= Work to complete =
In the entries that follow, find the line containing "Medical Dermatology (364, 58)"; from there, copy every line exactly through the line containing "August 2021 (461, 1338)".

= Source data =
__________________________________________________

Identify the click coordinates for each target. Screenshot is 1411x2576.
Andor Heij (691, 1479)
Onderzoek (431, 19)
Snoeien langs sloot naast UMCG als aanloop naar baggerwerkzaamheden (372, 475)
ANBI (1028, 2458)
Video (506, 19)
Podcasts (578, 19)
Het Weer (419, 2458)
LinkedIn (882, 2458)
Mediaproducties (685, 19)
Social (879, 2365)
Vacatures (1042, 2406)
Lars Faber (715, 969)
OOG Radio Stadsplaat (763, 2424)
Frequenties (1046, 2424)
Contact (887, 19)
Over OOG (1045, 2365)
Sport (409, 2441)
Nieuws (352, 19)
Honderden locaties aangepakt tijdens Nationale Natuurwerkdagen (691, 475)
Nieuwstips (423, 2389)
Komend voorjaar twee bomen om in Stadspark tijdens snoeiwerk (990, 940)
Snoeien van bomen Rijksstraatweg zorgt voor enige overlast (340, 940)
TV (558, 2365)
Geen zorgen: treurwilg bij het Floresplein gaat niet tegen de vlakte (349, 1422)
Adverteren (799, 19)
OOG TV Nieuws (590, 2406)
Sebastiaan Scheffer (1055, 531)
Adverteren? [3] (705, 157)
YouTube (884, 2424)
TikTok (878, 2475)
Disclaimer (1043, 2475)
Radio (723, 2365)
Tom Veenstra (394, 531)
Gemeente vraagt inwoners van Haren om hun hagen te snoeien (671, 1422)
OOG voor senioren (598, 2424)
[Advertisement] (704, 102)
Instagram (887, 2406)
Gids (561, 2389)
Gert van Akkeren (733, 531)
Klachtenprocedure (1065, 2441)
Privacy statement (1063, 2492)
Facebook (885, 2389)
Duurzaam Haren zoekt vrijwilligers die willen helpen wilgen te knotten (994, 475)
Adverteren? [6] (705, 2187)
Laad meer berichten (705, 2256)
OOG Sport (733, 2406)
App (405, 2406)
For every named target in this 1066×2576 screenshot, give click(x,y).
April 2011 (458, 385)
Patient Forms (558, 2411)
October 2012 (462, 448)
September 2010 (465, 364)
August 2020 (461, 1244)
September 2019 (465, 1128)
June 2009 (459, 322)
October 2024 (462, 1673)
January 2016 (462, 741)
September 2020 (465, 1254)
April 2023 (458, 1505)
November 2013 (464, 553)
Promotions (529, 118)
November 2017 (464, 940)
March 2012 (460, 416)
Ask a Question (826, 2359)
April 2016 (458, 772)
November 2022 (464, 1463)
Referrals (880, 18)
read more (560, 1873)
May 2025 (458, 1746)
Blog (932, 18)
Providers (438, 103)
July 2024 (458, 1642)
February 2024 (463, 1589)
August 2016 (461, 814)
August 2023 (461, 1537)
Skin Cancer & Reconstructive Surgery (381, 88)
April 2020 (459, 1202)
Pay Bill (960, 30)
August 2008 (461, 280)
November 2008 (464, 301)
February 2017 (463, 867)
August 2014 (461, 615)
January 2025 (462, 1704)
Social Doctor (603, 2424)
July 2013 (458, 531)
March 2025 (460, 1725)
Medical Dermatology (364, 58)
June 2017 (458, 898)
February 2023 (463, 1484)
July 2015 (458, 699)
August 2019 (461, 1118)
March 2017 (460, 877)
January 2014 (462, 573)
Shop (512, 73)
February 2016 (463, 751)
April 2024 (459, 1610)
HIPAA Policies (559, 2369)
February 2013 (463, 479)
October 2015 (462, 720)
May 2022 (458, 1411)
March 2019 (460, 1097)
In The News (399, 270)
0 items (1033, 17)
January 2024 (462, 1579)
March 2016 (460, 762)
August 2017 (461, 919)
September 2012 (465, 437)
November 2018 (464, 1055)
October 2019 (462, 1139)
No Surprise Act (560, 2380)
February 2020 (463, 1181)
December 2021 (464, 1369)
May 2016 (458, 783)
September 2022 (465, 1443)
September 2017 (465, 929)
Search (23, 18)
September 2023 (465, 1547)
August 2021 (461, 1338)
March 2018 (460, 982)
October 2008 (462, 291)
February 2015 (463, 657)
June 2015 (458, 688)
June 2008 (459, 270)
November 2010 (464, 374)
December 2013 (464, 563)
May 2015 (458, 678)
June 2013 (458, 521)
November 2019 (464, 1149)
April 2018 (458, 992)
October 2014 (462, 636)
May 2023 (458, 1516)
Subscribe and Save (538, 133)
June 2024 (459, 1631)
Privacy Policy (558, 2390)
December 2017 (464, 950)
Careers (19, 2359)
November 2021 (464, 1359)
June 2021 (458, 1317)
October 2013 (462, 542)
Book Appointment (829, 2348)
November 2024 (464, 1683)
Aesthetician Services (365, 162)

__________________________________________________

= Answer below =
Medical Dermatology (364, 58)
June 2017 (458, 898)
February 2023 (463, 1484)
July 2015 (458, 699)
August 2019 (461, 1118)
March 2017 (460, 877)
January 2014 (462, 573)
Shop (512, 73)
February 2016 (463, 751)
April 2024 (459, 1610)
HIPAA Policies (559, 2369)
February 2013 (463, 479)
October 2015 (462, 720)
May 2022 (458, 1411)
March 2019 (460, 1097)
In The News (399, 270)
0 items (1033, 17)
January 2024 (462, 1579)
March 2016 (460, 762)
August 2017 (461, 919)
September 2012 (465, 437)
November 2018 (464, 1055)
October 2019 (462, 1139)
No Surprise Act (560, 2380)
February 2020 (463, 1181)
December 2021 (464, 1369)
May 2016 (458, 783)
September 2022 (465, 1443)
September 2017 (465, 929)
Search (23, 18)
September 2023 (465, 1547)
August 2021 (461, 1338)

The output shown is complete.